Which exchanges are licensed in Japan?

JFSA-licensed exchanges include bitFlyer, Coincheck, Bitbank, GMO Coin, DMM Bitcoin, SBI VC Trade, Rakuten Wallet, and Liquid Japan. Each has different asset coverage, fee structures, and user experience. Japan’s licensing process is rigorous, so all licensed exchanges meet substantial regulatory standards.

How is Bitcoin taxed in Japan?

Japan taxes cryptocurrency gains as miscellaneous income (zatsu-shotoku) at progressive rates up to 55% (including residential tax). This is significantly higher than capital gains treatment for stocks (typically 20%). Losses cannot offset other income. This unfavorable treatment has been controversial and subject to ongoing reform discussions. Long-term holders benefit least from this structure.

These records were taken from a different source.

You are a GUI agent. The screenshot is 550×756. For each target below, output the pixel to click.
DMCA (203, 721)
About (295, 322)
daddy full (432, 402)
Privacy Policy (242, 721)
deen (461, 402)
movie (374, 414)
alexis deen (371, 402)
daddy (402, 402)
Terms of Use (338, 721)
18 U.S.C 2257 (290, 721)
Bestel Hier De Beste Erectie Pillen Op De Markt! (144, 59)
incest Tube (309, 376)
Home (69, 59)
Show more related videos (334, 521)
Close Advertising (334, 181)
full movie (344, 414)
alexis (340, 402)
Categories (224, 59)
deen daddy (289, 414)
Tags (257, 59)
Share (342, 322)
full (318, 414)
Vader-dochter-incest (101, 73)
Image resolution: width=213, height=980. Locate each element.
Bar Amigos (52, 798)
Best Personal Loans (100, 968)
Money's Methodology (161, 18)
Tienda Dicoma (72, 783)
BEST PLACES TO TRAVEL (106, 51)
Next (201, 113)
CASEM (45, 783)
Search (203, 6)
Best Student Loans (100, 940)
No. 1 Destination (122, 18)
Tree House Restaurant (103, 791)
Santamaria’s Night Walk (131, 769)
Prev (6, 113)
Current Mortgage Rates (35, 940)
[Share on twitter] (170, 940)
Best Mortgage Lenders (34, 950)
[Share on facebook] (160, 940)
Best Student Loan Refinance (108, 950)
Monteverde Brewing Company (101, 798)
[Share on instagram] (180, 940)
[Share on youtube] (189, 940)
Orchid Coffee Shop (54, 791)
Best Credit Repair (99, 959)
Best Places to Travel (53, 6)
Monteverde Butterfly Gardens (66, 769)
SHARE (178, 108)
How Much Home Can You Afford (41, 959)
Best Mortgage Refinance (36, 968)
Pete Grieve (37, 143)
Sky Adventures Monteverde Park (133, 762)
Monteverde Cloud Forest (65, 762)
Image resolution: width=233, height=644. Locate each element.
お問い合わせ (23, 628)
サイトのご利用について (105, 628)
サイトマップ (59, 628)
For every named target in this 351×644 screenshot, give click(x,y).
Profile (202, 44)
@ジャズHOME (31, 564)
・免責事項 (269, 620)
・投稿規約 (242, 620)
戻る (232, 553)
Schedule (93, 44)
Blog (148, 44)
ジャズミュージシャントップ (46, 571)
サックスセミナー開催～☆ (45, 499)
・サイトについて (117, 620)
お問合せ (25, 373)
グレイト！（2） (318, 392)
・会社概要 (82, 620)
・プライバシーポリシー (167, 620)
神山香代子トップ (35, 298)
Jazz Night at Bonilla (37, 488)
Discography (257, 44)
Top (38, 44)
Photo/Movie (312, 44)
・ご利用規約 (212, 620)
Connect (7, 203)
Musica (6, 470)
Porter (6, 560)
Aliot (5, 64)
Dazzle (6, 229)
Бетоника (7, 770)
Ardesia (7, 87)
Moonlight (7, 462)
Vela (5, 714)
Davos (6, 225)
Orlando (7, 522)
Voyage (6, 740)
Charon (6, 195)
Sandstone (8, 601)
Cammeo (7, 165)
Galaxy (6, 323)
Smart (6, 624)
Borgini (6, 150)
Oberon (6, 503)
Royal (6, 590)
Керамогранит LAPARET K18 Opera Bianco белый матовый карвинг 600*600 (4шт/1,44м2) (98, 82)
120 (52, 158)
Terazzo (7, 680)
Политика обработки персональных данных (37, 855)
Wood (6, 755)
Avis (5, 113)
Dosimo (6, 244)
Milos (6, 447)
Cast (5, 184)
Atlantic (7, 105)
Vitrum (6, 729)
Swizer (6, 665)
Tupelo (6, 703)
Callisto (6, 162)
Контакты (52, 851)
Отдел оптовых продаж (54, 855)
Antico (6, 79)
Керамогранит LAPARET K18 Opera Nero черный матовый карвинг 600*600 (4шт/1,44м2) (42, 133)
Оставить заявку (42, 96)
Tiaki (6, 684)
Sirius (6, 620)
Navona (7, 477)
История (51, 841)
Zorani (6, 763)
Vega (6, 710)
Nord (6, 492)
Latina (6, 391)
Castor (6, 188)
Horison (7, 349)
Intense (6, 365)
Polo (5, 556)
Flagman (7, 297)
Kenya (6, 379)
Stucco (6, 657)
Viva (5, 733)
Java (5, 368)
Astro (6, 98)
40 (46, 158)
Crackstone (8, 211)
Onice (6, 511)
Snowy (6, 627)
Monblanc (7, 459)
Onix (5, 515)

How do I deposit yen to buy Bitcoin?

Japanese exchanges accept JPY via domestic bank transfer (most common, 1-2 business days, small fees), Pay-easy, convenience store payments (at some exchanges), and credit cards (at limited exchanges). SBI VC Trade, Rakuten Wallet, and others integrate with their parent banking/finance groups for smoother on-ramps.

Should I leave Bitcoin on a Japanese exchange?

Japanese exchange security is relatively strong post-Mt. Gox and Coincheck incidents — JFSA requires cold storage of most customer funds, segregation requirements, and insurance against losses. However, self-custody still eliminates counterparty risk entirely. Hardware wallets are widely available and legal. The choice depends on your holdings size and technical comfort level.